[5] Lossless Data Compression

   |   7 minute read   |   Using 1401 words

by: Rukako

1 Introduction

Computers are amazing: you can automate your work, compute like you had a thousand years of free time, and store a lot of data. However, the space to store all this data is unfortunately limited. What happens when you run out of space? Buy a new disk? Remove some of your precious information? No, you need to compress your files.

Many files are already compressed – like pictures or music – but the algorithms used to compress them are not suitable to handle text files or executables. The reason is simple: these are lossy compression algorithms. This means that it loses a bit of information in order to gain disk space. In the case of pictures, you can encode pixel colors using fewer bits (e.g. 24 instead of 32) or modify the image in order to make very similar colors the same. Then you can group them together and encode the color once for the whole group.

Lossy algorithms are not suitable to compress text files or executables since you don’t want a word or an instruction to be changed in the process. To compress these files you need a lossless data-compression algorithm.

1.1 Keep the Same Data Using Less Space

Lossless compression algorithms are fascinating. Large parts of these algorithms come from very simple ideas and end up very simple to implement. For example, a common idea is that data often repeats itself. Did you count how many times the words “you” and “compress” are written in the introduction? Great, you get the point! The core idea is to reduce the space taken by these repetitions of the same piece of data. In the second section of this article, I will present you an algorithm named LZ77 that allows you to avoid repetitions and to use back-references instead.

It is also possible to change the size of the symbols composing the input in order to reduce significantly the memory space taken by the most frequent symbols. To illustrate this, I will show you the famous Huffman coding in the third section of the article.

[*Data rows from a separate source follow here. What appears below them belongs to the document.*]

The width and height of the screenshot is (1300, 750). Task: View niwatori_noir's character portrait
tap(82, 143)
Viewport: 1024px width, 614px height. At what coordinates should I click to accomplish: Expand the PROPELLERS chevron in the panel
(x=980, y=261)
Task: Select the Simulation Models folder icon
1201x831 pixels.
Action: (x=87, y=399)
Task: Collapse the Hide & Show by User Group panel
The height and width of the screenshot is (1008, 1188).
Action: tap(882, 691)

2 Same-Word-Repetition Replacement

In the previous section, I asked you how many times the words “you” and “compress” were written. Obviously, they are not written only once, but a fair number of times. This means the total space taken by every “compress” is the number of “compress"es multiplied by the word length: 8 times the total! What if we wrote this word once and then only write a short reference to it, instead of the whole word? What if we applied the same logic to the whole text? We would end up with a text that contains only one occurrence of each word and then only references to the first time it appears. Here is an example:

The sky is blue. The ocean is blue. The trees are green. The grass is green. But sand is neither blue nor green.

Becomes something like:

The sky is blue. !0 ocean !2 !3. !0 trees are green. !0 grass !2 !7. But sand !2 neither !3 nor !7.

This example is a very repetitive text I wrote on purpose. Nonetheless, texts that you want to compress are much longer, which increase greatly the chances to introduce new repetitions. For instance, source code is very repetitive: C code contains a lot of occurrences of the same typenames, variables are used more than once, preprocesssor directives repeat, et cetera. My point is that the space we gained in my small example has nothing in common with the space you may gain compressing a much longer input.

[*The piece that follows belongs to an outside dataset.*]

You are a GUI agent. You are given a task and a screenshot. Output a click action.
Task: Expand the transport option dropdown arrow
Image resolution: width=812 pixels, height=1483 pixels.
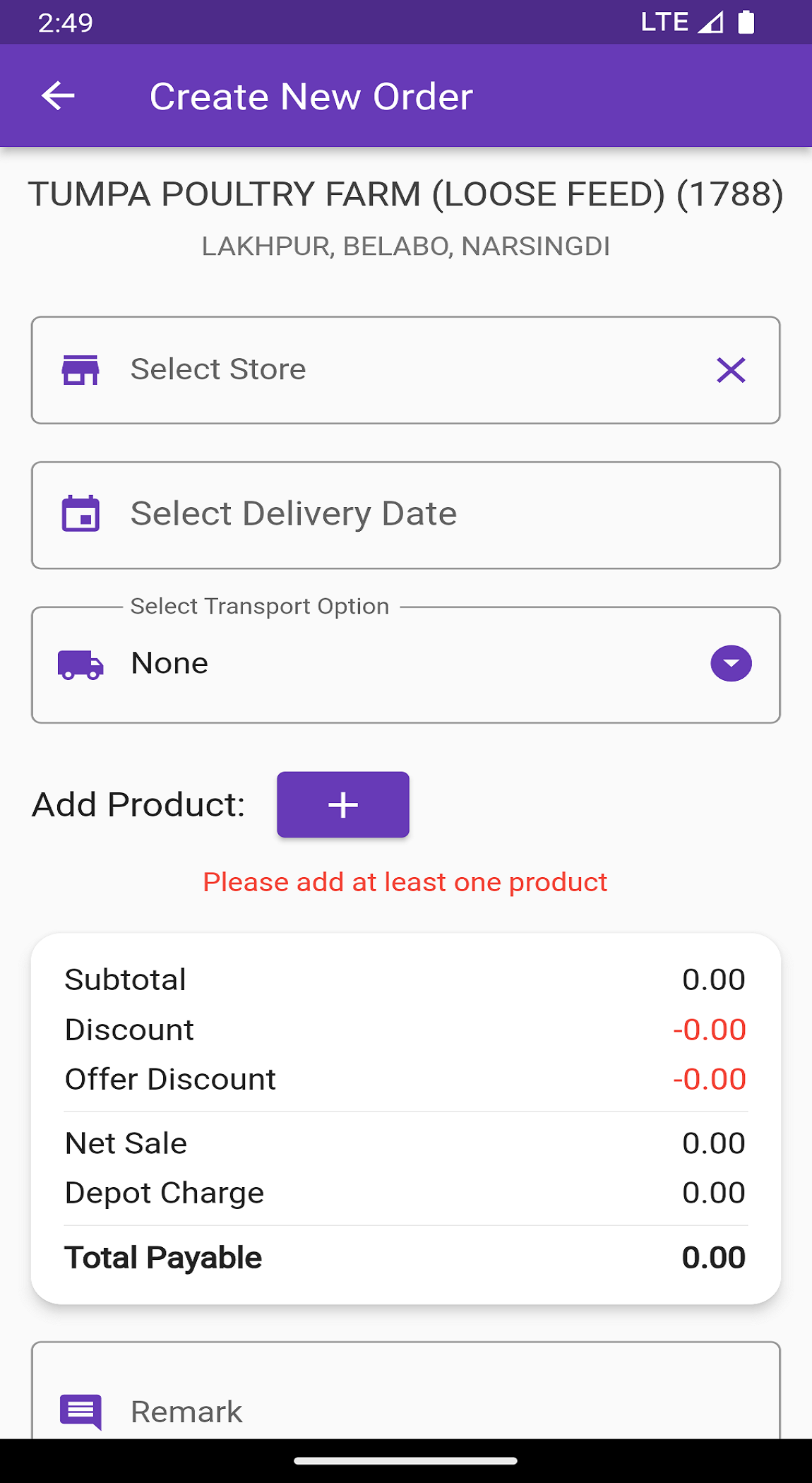[731, 664]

2.1 Introducing Dictionaries

In a perfect world, the output of our compression scheme would be 100% references. But in practice, we need at least one occurrence of each word in order to keep the value behind our short references. The set of original values is called the dictionary.

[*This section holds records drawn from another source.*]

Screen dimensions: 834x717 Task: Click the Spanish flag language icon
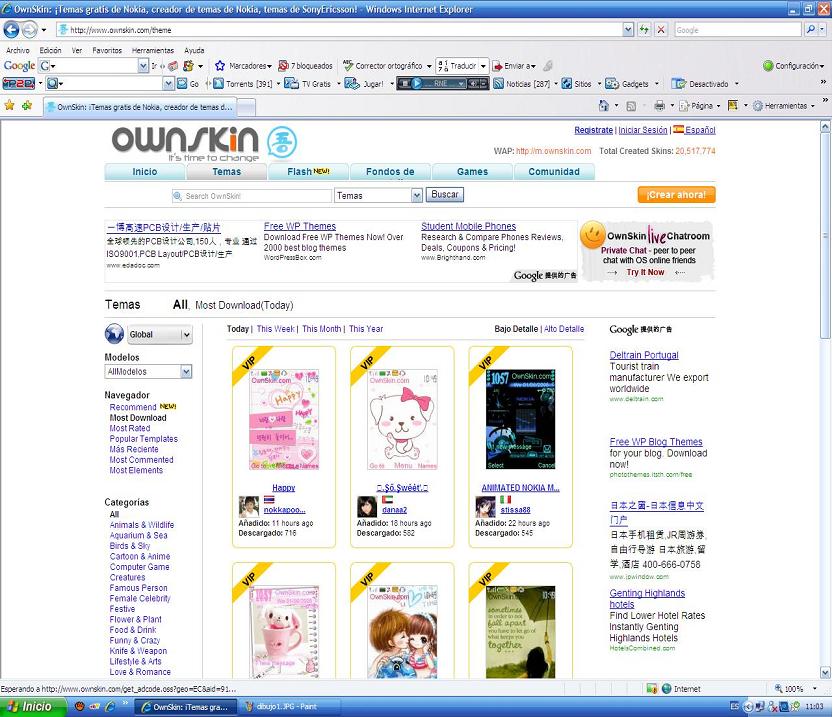click(678, 130)
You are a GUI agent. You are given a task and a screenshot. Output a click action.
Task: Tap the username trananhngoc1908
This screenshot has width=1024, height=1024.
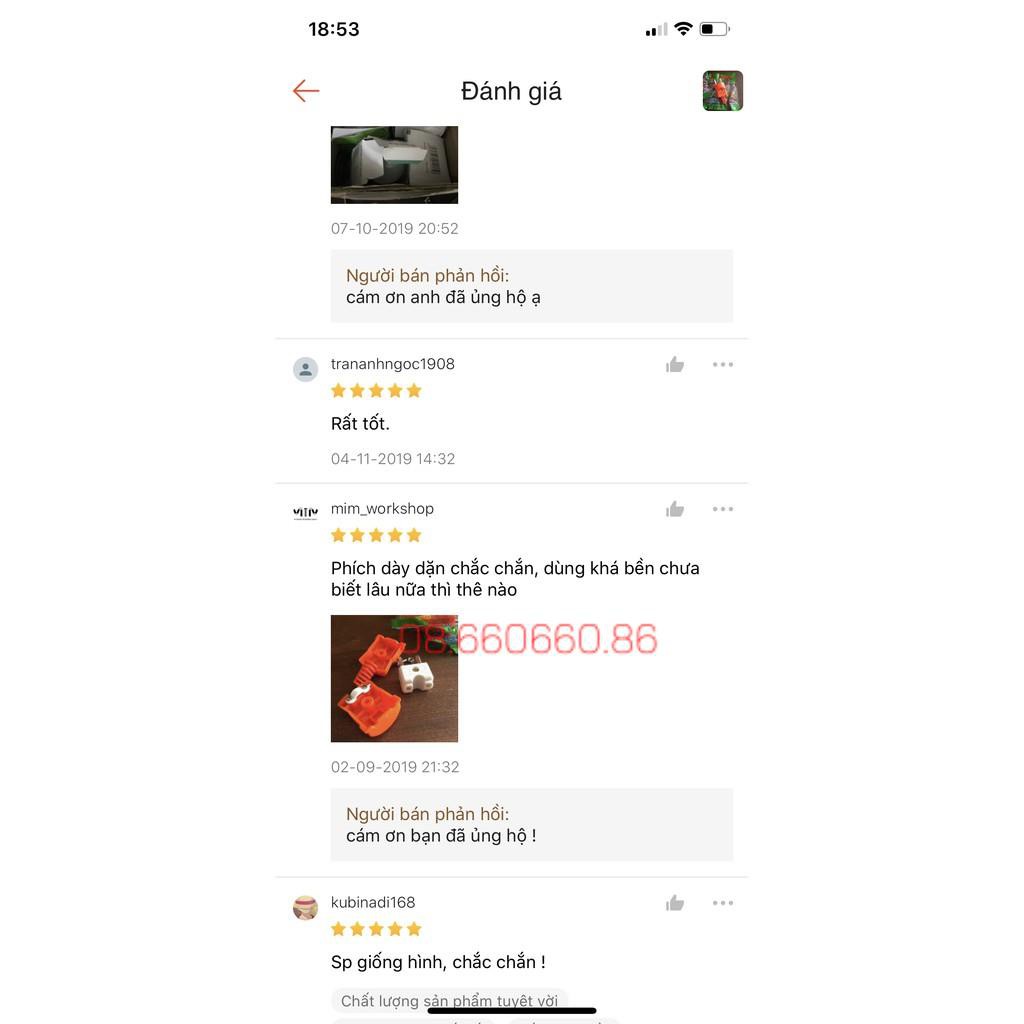[392, 364]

Until now, I used words as the basic unit of our input data for the sake of simplicity. However, real-life algorithms do not split the data into words, they operate on sequences of bytes. This way, we can compress any kind of data using a dictionary-based algorithm. There is another advantage to this: we don’t need to match entire words anymore. The algorithm will try to find patterns that are repeated later in the data regardless of the meaning or the structure of the token it manipulates. For example, compress appears in compression, so the algorithm should be able to replace it, resulting in “!0ion”.

Now that you have a good insight of how dictionary-based compression behaves, we will study the algorithm LZ77 which is one of the simplest algorithms of its kind.

3 Lempel-Ziv 1977

LZ77 is an algorithm created in 1977 by Abraham Lempel and Jacob Ziv. It features a sliding window as dictionary to compress the input data. This means that the dictionary is not the same for the entire data. This sliding window is composed of two parts: a search window and a lookahead buffer. Figure 3 shows the spacial structure of the sliding window.

When the algorithm begins, it places the sliding window at the beginning of the input data stream. The goal of the algorithm is to find matches between the search window and the lookahead buffer. It finishes when the sliding window reaches the end of the stream and the lookahead buffer ends up empty.

[ … | Search window | lookahead buffer | … ]

Figure 1: LZ77 sliding window

The lookahead buffer contains the sequence of bytes to be matched in the search window. The algorithm must find the longest prefix of the buffer inside the search window. If a prefix of the buffer appears in the search window, then we have a repetition. The reason why the algorithm explicitly needs a prefix of the lookahead buffer is the need of a deterministic behavior of the algorithm. Otherwise, the decompression would be implementation-dependent.

In the case of a match, the selected prefix is replaced by a triplet (D, L, b) where D is the backward distance, L is the length of the prefix and b is the first byte right after said prefix in the lookahead buffer. The backward distance is the distance in number of bytes between the prefix of the buffer and its match inside the search window. Otherwise, in the lack of a match, the triplet (0, 0, b), where b is the first byte of the lookahead buffer, is generated. In fact, this triplet is a special case of the (D, L, b) triplet. It features a length of 0, a useless backward distance (0 by convention) and the next byte. When the triplet is emitted, the window can move L + 1 bytes ahead the prefix length plus the next byte also stored in the triplet. This way, the prefix becomes part of the search window and the lookahead buffer can match further repetition against it.

3.1 Efficiency Matters

This algorithm is conceptually pretty good, but does it work? Well, usually the sizes of both the search window and lookahead buffer are big some kilobytes so the chance to find repetitions is very high. However, the real pitfall of LZ77 is that the repetitions have to be relatively close to each other in order to appear together in the sliding window. In the case of a very long file with huge but very distant repetitions, this algorithm alone may not be able to achieve an acceptable compression rate.

But fear not! hope is not lost. You can transform your input stream before using a dictionary-based algorithm. Transforms such as the Burrows-Wheeler help pack similar bytes together, forming big chunks of bytes repeating themselves. Other transforms, like the move-to-front transform, transform a sequence of similar bytes into a sequence of zeros. With these two transforms, the input stream ends up being a huge collection of sequences of zeros separated by some less important bytes. This configuration is nearly optimal for an algorithm like LZ77.

An algorithm named LZMA – and more recently LZMA2 – that is based on LZ77 is used alone in 7z and xz archives. The two main reasons why it has replaced LZ77 are the humongous size of its dictionaries and a powerful range encoder that contributes a lot to the compression rate. LZMA is now among the lossless algorithms that give the best compression rates.